WHAT THE EXERCISE ASKS.
Repeat, exactly as written, the line containing "Task: Reload the current page" and each line after it through the end of the data.

DATA SECTION.
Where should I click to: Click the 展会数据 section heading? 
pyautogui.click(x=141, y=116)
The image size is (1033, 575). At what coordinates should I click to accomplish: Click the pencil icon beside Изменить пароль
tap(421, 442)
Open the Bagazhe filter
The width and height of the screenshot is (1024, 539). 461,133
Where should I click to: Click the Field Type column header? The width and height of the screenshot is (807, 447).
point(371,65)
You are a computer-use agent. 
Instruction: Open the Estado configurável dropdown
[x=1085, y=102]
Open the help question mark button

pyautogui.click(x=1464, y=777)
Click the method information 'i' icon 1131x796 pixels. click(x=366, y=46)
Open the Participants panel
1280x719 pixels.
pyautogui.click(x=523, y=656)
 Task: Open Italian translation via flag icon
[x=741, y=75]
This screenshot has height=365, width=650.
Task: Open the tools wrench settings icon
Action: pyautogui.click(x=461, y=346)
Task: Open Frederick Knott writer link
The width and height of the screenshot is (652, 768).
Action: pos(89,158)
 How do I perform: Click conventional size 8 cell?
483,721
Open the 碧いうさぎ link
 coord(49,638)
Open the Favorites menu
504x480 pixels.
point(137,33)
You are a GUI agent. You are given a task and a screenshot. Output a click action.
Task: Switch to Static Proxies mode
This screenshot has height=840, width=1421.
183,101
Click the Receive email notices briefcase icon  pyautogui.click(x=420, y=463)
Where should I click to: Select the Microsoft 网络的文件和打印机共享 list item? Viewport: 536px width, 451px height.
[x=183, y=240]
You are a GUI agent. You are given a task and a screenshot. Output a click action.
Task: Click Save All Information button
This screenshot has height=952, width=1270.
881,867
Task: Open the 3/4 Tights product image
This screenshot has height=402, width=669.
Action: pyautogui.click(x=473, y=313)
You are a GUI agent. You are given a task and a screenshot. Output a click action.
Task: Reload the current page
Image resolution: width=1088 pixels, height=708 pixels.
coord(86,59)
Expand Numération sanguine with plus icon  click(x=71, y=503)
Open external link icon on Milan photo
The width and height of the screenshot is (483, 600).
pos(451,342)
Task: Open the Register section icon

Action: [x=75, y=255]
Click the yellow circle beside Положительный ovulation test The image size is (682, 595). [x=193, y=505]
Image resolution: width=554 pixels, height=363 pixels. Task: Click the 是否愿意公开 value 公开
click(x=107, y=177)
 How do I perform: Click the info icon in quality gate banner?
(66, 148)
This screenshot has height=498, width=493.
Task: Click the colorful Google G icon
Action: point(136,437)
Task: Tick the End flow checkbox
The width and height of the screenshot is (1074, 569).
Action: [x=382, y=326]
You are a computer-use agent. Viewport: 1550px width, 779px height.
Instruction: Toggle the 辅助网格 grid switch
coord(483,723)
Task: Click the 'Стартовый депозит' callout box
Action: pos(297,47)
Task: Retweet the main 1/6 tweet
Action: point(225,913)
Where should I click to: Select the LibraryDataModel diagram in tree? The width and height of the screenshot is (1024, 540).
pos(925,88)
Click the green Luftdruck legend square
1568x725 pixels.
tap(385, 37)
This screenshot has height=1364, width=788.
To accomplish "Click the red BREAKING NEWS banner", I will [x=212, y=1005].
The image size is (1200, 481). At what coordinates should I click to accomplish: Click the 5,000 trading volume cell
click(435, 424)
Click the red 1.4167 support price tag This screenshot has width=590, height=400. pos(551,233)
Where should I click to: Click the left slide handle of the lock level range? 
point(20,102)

OUTPUT OF THE TASK.
Task: Reload the current page
Image resolution: width=1088 pixels, height=708 pixels.
coord(86,59)
Expand Numération sanguine with plus icon  click(x=71, y=503)
Open external link icon on Milan photo
The width and height of the screenshot is (483, 600).
pos(451,342)
Task: Open the Register section icon

Action: [x=75, y=255]
Click the yellow circle beside Положительный ovulation test The image size is (682, 595). [x=193, y=505]
Image resolution: width=554 pixels, height=363 pixels. Task: Click the 是否愿意公开 value 公开
click(x=107, y=177)
 How do I perform: Click the info icon in quality gate banner?
(66, 148)
This screenshot has height=498, width=493.
Task: Click the colorful Google G icon
Action: point(136,437)
Task: Tick the End flow checkbox
The width and height of the screenshot is (1074, 569).
Action: [x=382, y=326]
You are a computer-use agent. Viewport: 1550px width, 779px height.
Instruction: Toggle the 辅助网格 grid switch
coord(483,723)
Task: Click the 'Стартовый депозит' callout box
Action: pos(297,47)
Task: Retweet the main 1/6 tweet
Action: point(225,913)
Where should I click to: Select the LibraryDataModel diagram in tree? The width and height of the screenshot is (1024, 540).
pos(925,88)
Click the green Luftdruck legend square
1568x725 pixels.
tap(385, 37)
This screenshot has height=1364, width=788.
To accomplish "Click the red BREAKING NEWS banner", I will [x=212, y=1005].
The image size is (1200, 481). At what coordinates should I click to accomplish: Click the 5,000 trading volume cell
click(435, 424)
Click the red 1.4167 support price tag This screenshot has width=590, height=400. pos(551,233)
Where should I click to: Click the left slide handle of the lock level range? 
point(20,102)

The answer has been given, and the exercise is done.